Philippines Philippines

The Philippines, as one of three new entrants in this year’s CCPI, ranks 23rd, with a medium rating.

In the four main CCPI categories, the Philippines rates low in Climate Policy, medium in Renewable Energy, and high in GHG Emissions and Energy Use.

The Philippines receives a low rating in the National Climate Policy indicator. In 2021, the Department of Energy has, however, defined some new regulations for reducing GHG emissions. It seeks a renewable energy target of a 35% share by 2030, a higher renewable portfolio standard, and a moratorium on coal power plant development. Nevertheless, the moratorium will not affect coal projects over 7 MW that are committed to be built by 2030. Additionally, no policy on coal phase-out is in place.

Regarding energy use, the National Economic Development Authority approved the Philippine Urban Mobility Program in 2020, which prioritises multi-modal low-carbon public transport in urban cities. In April 2021, the Philippines finally submitted its first Nationally Determined Contribution (NDC), with a 75% GHG emissions reduction sought by 2030 compared with 2010 levels. CCPI experts note this target is ambitious, as is the government’s plan to reduce absolute GHG emissions from there forward. Criticism does, however, remain regarding this target. First, there is no clear plan for how to achieve the goal. The current climate policies are in fact not ambitious enough to reach the NDC target. Furthermore, the experts criticise that only 2.71% of the NDC target remains unconditional. The rest will be pursued in the case of international finance support.

Overall, the main problems concerning climate policy performance in the Philippines are, according to the experts, not just ambition, but apparently the delayed or non-implemented provisions. Additional to the presence of more ambitious climate policies, they demand strong and swift implementation.

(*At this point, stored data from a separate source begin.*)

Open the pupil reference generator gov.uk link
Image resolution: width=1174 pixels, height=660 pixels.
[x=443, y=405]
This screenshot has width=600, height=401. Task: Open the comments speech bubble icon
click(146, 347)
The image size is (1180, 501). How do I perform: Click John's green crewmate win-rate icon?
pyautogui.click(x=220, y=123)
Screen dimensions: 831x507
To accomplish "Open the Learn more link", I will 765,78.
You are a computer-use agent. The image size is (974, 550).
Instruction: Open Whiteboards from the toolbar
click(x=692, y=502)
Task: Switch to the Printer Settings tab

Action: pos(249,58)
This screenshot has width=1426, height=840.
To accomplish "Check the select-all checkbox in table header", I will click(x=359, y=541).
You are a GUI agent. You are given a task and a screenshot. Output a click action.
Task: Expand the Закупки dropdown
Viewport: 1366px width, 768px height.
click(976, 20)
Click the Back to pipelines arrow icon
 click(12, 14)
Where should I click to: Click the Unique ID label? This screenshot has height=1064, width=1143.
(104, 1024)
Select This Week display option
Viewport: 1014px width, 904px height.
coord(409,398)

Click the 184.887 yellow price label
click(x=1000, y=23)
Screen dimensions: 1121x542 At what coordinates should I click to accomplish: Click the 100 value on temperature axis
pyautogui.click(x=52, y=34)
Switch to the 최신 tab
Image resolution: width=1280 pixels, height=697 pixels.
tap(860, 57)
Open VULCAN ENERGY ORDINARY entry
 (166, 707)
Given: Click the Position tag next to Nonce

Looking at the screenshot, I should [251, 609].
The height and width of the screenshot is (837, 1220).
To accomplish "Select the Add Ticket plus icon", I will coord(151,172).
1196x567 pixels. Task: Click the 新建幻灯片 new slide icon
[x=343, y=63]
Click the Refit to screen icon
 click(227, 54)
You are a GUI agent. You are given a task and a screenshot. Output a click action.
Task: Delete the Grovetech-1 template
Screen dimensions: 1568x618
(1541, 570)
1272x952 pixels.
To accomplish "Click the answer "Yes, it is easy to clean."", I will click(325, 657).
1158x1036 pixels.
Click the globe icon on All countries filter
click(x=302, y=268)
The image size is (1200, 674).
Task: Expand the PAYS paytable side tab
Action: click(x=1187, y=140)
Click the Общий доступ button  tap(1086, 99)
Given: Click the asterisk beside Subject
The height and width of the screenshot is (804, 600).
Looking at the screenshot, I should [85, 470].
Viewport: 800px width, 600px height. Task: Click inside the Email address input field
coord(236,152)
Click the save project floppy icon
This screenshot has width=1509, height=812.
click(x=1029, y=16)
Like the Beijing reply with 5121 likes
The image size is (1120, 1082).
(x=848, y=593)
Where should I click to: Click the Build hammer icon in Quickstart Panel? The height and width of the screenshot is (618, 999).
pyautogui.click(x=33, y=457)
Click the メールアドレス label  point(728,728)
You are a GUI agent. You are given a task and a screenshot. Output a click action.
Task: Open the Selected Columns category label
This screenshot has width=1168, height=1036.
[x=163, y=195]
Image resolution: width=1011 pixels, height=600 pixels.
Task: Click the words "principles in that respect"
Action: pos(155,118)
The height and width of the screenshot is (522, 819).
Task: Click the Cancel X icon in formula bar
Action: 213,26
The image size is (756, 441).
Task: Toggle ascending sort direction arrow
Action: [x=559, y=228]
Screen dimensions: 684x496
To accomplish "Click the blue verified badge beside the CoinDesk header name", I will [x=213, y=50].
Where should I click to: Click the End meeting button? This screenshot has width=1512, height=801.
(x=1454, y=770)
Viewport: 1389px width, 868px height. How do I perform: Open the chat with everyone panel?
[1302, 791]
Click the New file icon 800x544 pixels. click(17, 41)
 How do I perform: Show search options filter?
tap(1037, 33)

The following national experts agreed to be mentioned as contributors for this year’s CCPI: Antonio Gabriel La Viña (Energy Collaboratory Director, Manila Observatory), Riedo Panaligan (Center for Renewable Energy and Sustainable Technology), Angela Ibay (WWF Philippines), Aya de Leon (Parabukas), John Leo Algo (Living Laudato Si’ Philippines), Rodne Galicha (Aksyon Klima Pilipinas Network), Bert Dalusung, Golda Hilario, Mila Jude & Pete Maniego (Institute for Climate and Sustainable Cities (ICSC)

Technical note: how to read the target comparison graph

The graph above shows the development of a country over the past years compared with its Paris compatible pathway and 2030 target. For all three quantitative categories of the CCPI, this visualisation gives an overview of where a country is right now, where it would need to be to fulfil the Paris Agreement promises and where it aims to be in 2030.

For GHG emissions per capita, the data includes LULUCF, as used for the emissions per capita indicator. This leads to the vast changes in emissions of some countries with high forest coverage.
The calculation of individual country target pathways is based on the common but differentiated convergence approach (CDC). It is based on the principle of “common but differentiated responsibilities and respective capabilities” laid forth in the Framework Convention on Climate Change. All Annex I countries therefore have a decreasing pathway from 1990 onwards, starting at that year’s emissions. 60 years later, in 2050, these countries are expected to reach net zero emissions. All other countries, which did not reach the level of global average emissions in 1990, are allowed to increase emissions until the average is reached. But by latest 2015 these countries, too, have decreasing pathways and 60 years to reach net zero. These pathways start from the global average.

The Renewable Energy data is given in per cent of Total Primary Energy Supply (TPES) and includes hydro energy, consistent with the respective CCPI indicator. As global distribution of Renewables (especially solar and wind) only started in the 2000s, the pathways in this category start in 2010. All countries have an equal goal: 100% Renewables in 2050, each starting from its 2010 value.

For Energy Use the Primary Energy Supply per capita is shown. All pathways for this category start at country’s 1990 values and meet at global average of 80 gigajoules per capita in TPES.
For 2°C and 1.5°C scenarios, a decrease in emissions by reducing the (growth in) energy use is as crucial as deploying renewable (or other low-carbon) technologies. The IPCC carried out a scenario comparison using a large number of integrated assessment models. From the scenarios available, we observe that the total amount of global energy use in 2050 has to be roughly the same level or a bit higher than it is today, with a margin of uncertainty. At the same time population will grow slightly between today and 2050. We therefore pragmatically chose the well-below-2° compatible benchmark to be “same energy use per capita in 2050 as the current global average”, which is 80 gigajoules per capita in TPES.